Hemen her türlü ekmeğin üretiminde maya kullanılır. Ekmeği fırında pişirdiğimiz zaman, maya sporları havada sürekli hareket eder ve ekmeğin kabuğunda birikir. Bu sporlar ekmekle birlikte sindirim kanallarımıza gider ve burada harekete geçer.
Amerika’da yapılan bazı araştırmalar, ekmek yapımında kullanılan mayanın bedenimizdeki kanserli hücreleri harekete geçirdiğini göstermektedir. Mayalı ekmek yediğimiz zaman, sindirim kanallarımızı, maya ile bağırsaklarımızdaki mikroflora arasında geçen bir “savaş alanına” çeviririz. Mayalı ekmeği çocukluğumuzdan itibaren yemeye başladığımız için, sağlıklı bir bağırsak florası ender rastlanan bir durumdur.
Kabızlık, şişkinlik ve sindirim sistemi hastalıkları, çoğu zaman maya kullanılarak yapılan ekmek ve benzeri rafine un ürünlerinin çok fazla tüketilmesi üzerine ortaya çıkar.
Mayasız ekmek
(Maya kullanılmaksızın yalnızca buğday unu ve su kullanılarak yapılan ekmek)
Mayalı ekmek ilk kez on beş bin yıl evvel Mısır’da yapılmıştır ve olumsuz etkileri uzun zamandan beri bilinmektedir. Aslında pek çok toplum da mayalı ekmekten kaçınmıştır. Hatta bu âdetlerini dinsel zorunluluklar halinde korumuşlardır. Örneğin İncil’de şöyle yazar: “Mayalı hiçbir şey yemeyesiniz; nereye yerleşirseniz yerleşiniz, yalnızca mayasız ekmek yiyesiniz.” Bu çok akıllıca ve işe yarayan bir öğüttür. Kabarmış ekmek ve benzeri mayalı, unlu mamulleri yemekten vazgeçmek, bazı insanlar için çok rahatsız edici bir düşünce olabilir ancak eğer sağlığınıza değer veriyorsanız, bu adımı atmanız gerekir.
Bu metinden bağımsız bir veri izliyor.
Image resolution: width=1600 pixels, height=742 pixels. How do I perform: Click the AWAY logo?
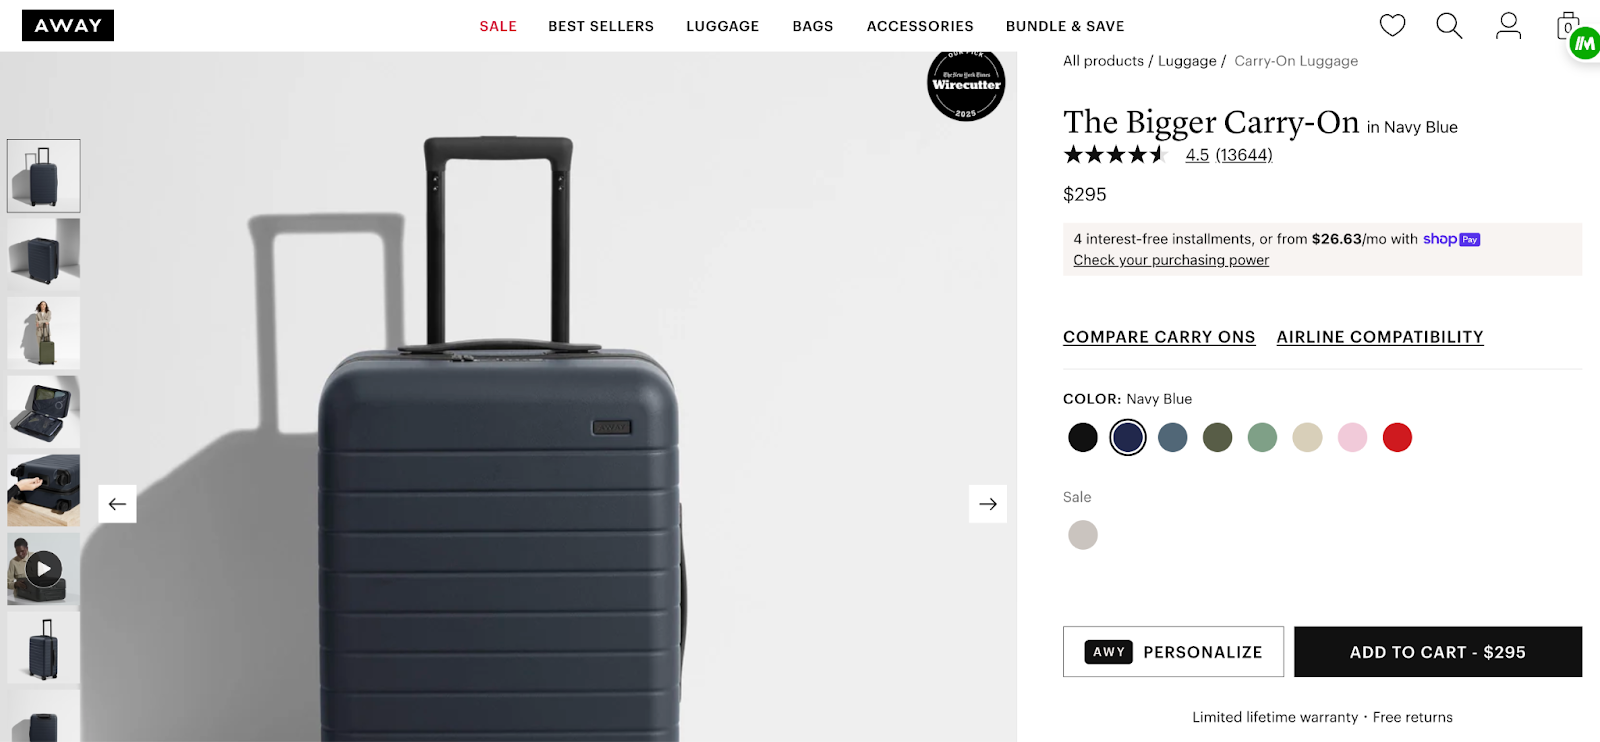(x=68, y=25)
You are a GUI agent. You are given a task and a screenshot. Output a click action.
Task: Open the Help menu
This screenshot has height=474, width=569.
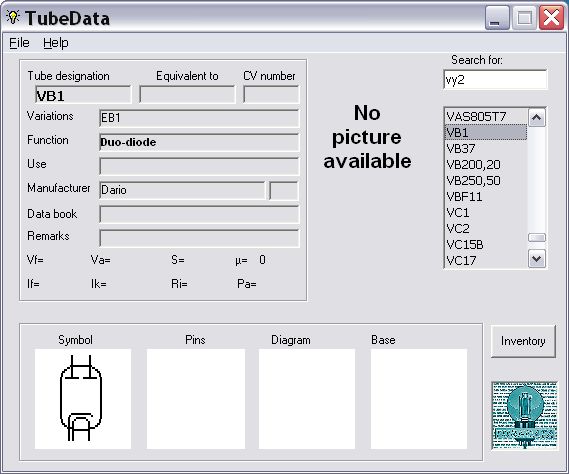coord(56,43)
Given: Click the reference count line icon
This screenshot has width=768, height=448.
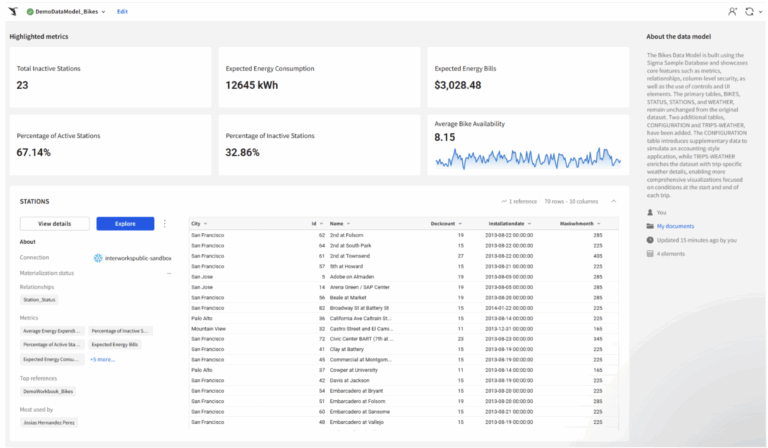Looking at the screenshot, I should [x=504, y=201].
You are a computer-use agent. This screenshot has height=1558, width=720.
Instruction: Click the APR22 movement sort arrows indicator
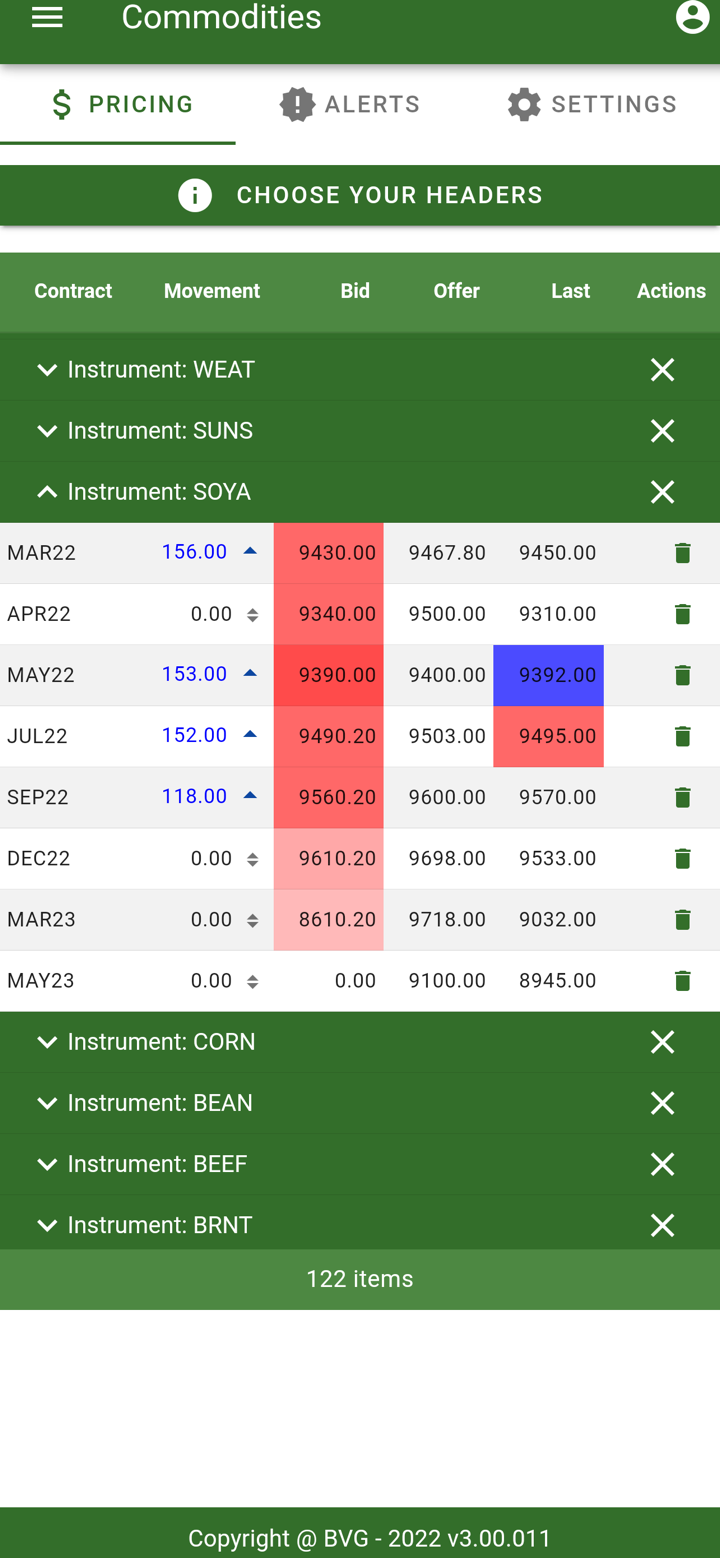252,615
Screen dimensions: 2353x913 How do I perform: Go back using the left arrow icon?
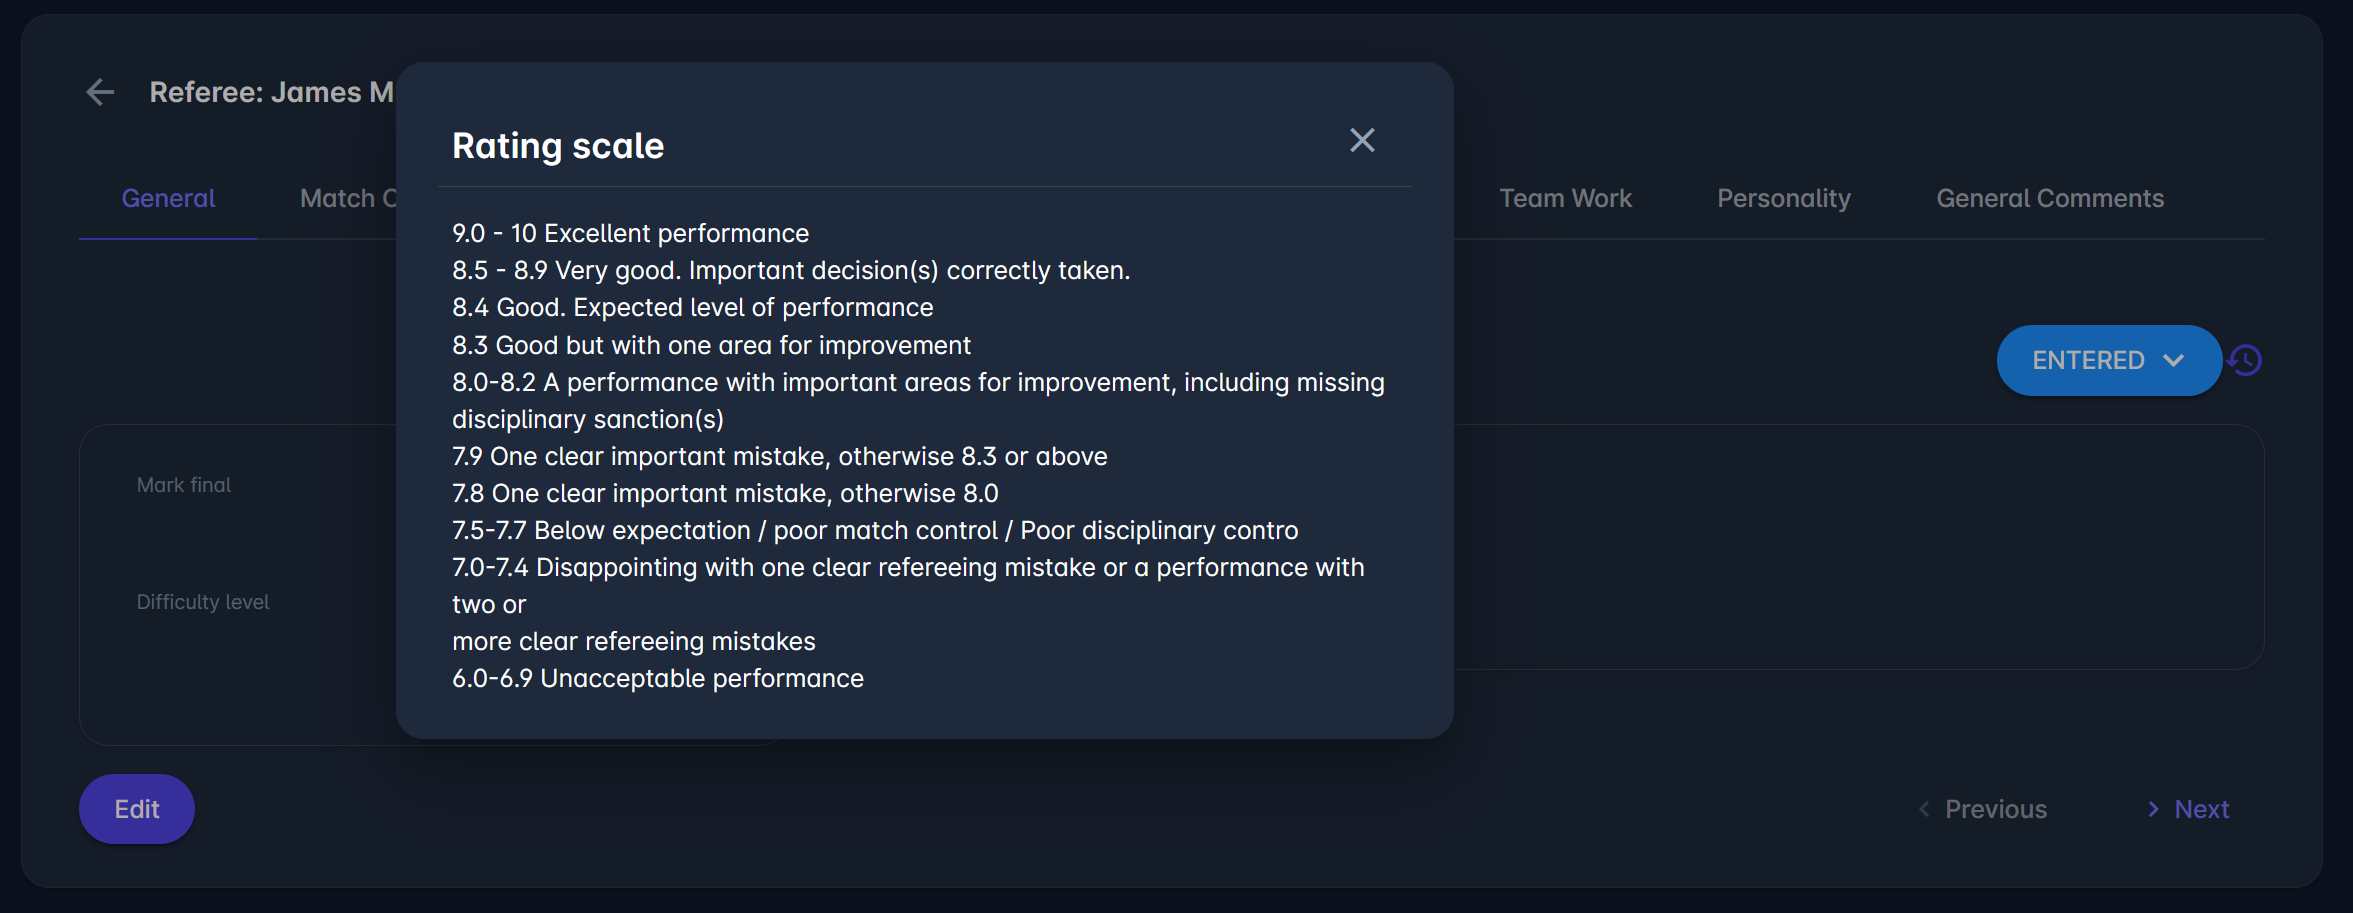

Rafine edilmemiş undan ve maya kullanılmaksızın yapılmış olan ekmek yemek sizin için çok daha yararlıdır.
Eğer mayalı ekmek yemeye devam edecekseniz, en azından tazeyken yemeyin. Bir iki gün sonra, maya etkinliğini kaybeder ve artık zarar vermez. Kızartarak, bisküvi haline getirerek vs. daha çekici kılabilirsiniz.